_Source data_
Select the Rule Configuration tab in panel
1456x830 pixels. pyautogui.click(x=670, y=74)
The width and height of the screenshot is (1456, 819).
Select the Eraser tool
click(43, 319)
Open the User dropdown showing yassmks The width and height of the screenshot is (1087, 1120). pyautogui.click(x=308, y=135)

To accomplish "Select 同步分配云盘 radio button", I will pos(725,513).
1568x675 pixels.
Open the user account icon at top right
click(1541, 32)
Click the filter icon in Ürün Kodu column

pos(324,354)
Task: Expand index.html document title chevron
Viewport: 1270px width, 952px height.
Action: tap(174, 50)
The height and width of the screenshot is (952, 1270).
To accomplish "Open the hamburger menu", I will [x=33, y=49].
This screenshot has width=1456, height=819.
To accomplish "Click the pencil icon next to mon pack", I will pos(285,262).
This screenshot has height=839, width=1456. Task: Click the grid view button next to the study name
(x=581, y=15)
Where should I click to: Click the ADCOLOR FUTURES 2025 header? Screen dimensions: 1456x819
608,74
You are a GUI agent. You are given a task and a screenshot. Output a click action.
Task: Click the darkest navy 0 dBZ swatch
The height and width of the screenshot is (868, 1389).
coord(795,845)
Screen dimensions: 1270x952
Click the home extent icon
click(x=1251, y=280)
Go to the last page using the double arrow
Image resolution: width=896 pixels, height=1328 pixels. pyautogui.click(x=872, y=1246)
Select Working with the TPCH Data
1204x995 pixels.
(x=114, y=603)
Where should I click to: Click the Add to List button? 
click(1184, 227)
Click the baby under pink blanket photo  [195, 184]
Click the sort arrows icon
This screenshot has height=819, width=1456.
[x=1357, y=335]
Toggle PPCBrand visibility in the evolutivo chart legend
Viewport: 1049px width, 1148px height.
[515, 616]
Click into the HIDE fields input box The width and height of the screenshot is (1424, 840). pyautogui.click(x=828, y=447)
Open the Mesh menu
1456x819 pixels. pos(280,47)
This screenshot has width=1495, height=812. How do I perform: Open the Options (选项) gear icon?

_Exercise_
Give back every entry, word for word.

_Solution to the problem_
Select the Rule Configuration tab in panel
1456x830 pixels. pyautogui.click(x=670, y=74)
The width and height of the screenshot is (1456, 819).
Select the Eraser tool
click(43, 319)
Open the User dropdown showing yassmks The width and height of the screenshot is (1087, 1120). pyautogui.click(x=308, y=135)

To accomplish "Select 同步分配云盘 radio button", I will pos(725,513).
1568x675 pixels.
Open the user account icon at top right
click(1541, 32)
Click the filter icon in Ürün Kodu column

pos(324,354)
Task: Expand index.html document title chevron
Viewport: 1270px width, 952px height.
Action: tap(174, 50)
The height and width of the screenshot is (952, 1270).
To accomplish "Open the hamburger menu", I will [x=33, y=49].
This screenshot has width=1456, height=819.
To accomplish "Click the pencil icon next to mon pack", I will pos(285,262).
This screenshot has height=839, width=1456. Task: Click the grid view button next to the study name
(x=581, y=15)
Where should I click to: Click the ADCOLOR FUTURES 2025 header? Screen dimensions: 1456x819
608,74
You are a GUI agent. You are given a task and a screenshot. Output a click action.
Task: Click the darkest navy 0 dBZ swatch
The height and width of the screenshot is (868, 1389).
coord(795,845)
Screen dimensions: 1270x952
Click the home extent icon
click(x=1251, y=280)
Go to the last page using the double arrow
Image resolution: width=896 pixels, height=1328 pixels. pyautogui.click(x=872, y=1246)
Select Working with the TPCH Data
1204x995 pixels.
(x=114, y=603)
Where should I click to: Click the Add to List button? 
click(1184, 227)
Click the baby under pink blanket photo  [195, 184]
Click the sort arrows icon
This screenshot has height=819, width=1456.
[x=1357, y=335]
Toggle PPCBrand visibility in the evolutivo chart legend
Viewport: 1049px width, 1148px height.
[515, 616]
Click into the HIDE fields input box The width and height of the screenshot is (1424, 840). pyautogui.click(x=828, y=447)
Open the Mesh menu
1456x819 pixels. pos(280,47)
This screenshot has width=1495, height=812. How do I perform: Open the Options (选项) gear icon?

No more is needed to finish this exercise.